Factory for interpolated hypersurfaces.

After being initialized with a set of hypersurface fits produced at different parameters, it uses interpolation to produce a Hypersurface object at a given point in parameter space using scipy’s RegularGridInterpolator.

The interpolation is piecewise-linear between points. All points must lie on a rectilinear ND grid.

Parameters:
  • interpolation_param_spec (dict) –

    Specification of interpolation parameter grid of the form::
    interpolation_param_spec = {

    ‘param1’: {“values”: [val1_1, val1_2, …], “scales_log”: True/False} ‘param2’: {“values”: [val2_1, val2_2, …], “scales_log”: True/False} … ‘paramN’: {“values”: [valN_1, valN_2, …], “scales_log”: True/False}

    }

    where values are given as Quantity.

  • hs_fits (list of dict) – list of dicts with hypersurfacesthat were fit at the points of the parameter mesh defined by interpolation_param_spec

  • ignore_nan (bool) – Ignore empty bins in hypersurfaces. The intercept in those bins is set to 1 and all slopes are set to 0.

Notes

Be sure to give a support that covers the entire relevant parameter range and a good distance beyond! To prevent minimization failure from NaNs, extrapolation is used if hypersurfaces outside the support are requested but needless to say these numbers are unreliable.

See also

scipy.interpolate.RegularGridInterpolator

class used for interpolation

property binning
get_hypersurface(**param_kw)[source]

Get a Hypersurface object with interpolated coefficients.

Parameters:

**param_kw – Parameters are given as keyword arguments, where the names of the arguments must match the names of the parameters over which the hypersurfaces are interpolated. The values are given as Quantity objects with units.
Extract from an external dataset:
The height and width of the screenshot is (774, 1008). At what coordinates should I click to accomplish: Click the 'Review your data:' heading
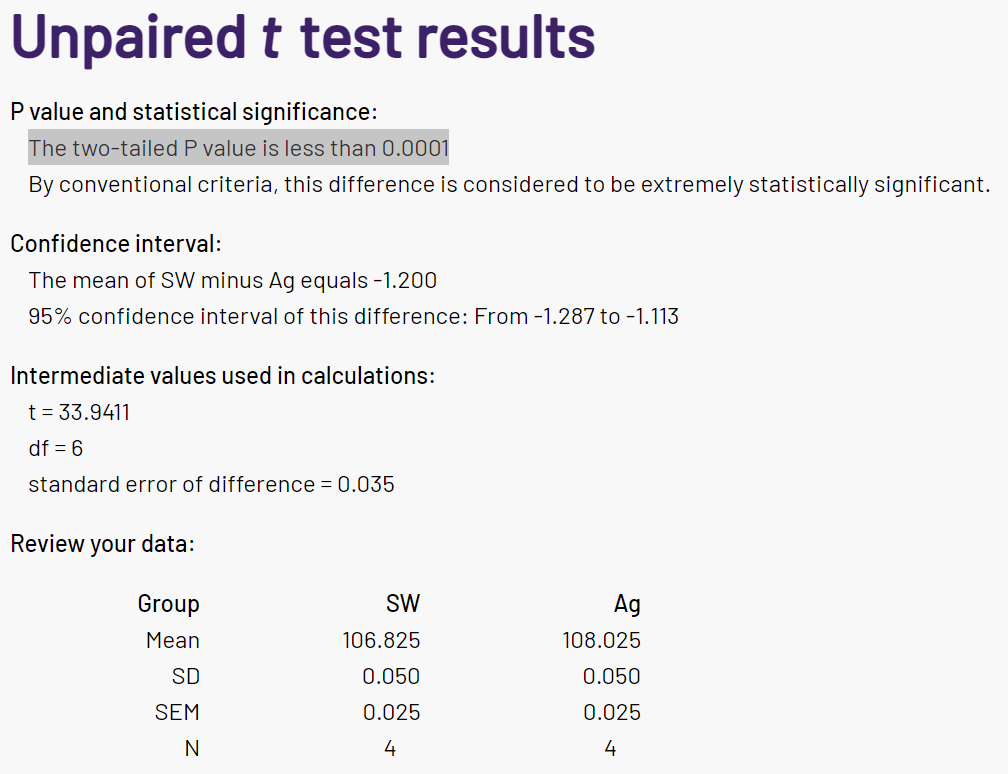tap(102, 544)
property interpolation_param_names
property num_interp_params
property param_names
plot_fits_in_bin(bin_idx, ax=None, n_steps=20, **param_kw)[source]

Plot the coefficients as well as covariance matrix elements as a function of the interpolation parameters.

Parameters:
  • bin_idx (tuple) – index of the bin for which to plot the fits

  • ax (2D array of axes, optional) – axes into which to place the plots. If None (default), appropriate axes will be generated. Must have at least size (n_coeff, n_coeff + 1).

  • n_steps (int, optional) – number of steps to plot between minimum and maximum

  • **param_kw – Parameters to be fixed when producing slices. If the interpolation is in N-D, then (N-2) parameters need to be fixed to produce 2D plots of the remaining 2 parameters and (N-1) need to be fixed to produce a 1D slice.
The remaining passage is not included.